*Written task*:
Copy the data word for word, starting at the line that contains "You are a GUI" and continuing to the end of the data. Omit the pictures.

Element and text position data

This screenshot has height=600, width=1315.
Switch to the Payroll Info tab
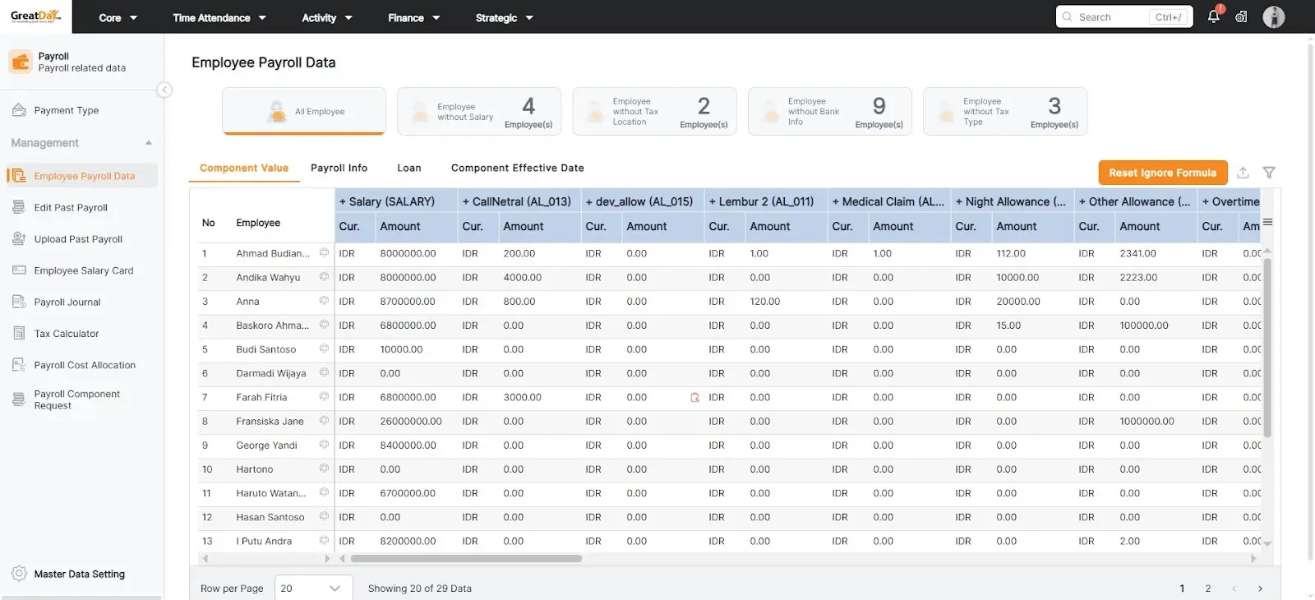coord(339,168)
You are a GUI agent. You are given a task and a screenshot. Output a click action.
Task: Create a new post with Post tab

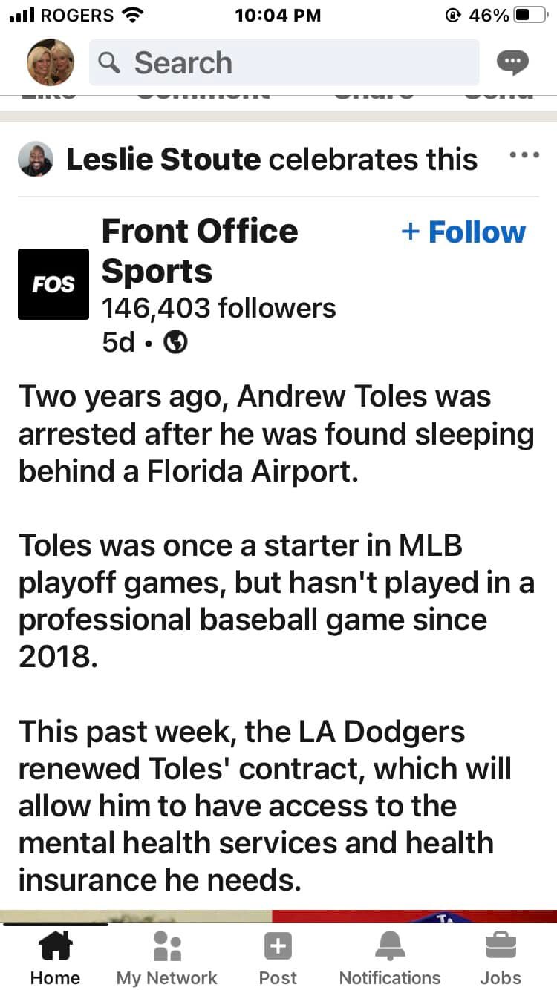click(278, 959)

*Expected answer*:
You are a GUI agent. You are given a task and a screenshot. Output a click action.
Task: Create a new post with Post tab

click(278, 959)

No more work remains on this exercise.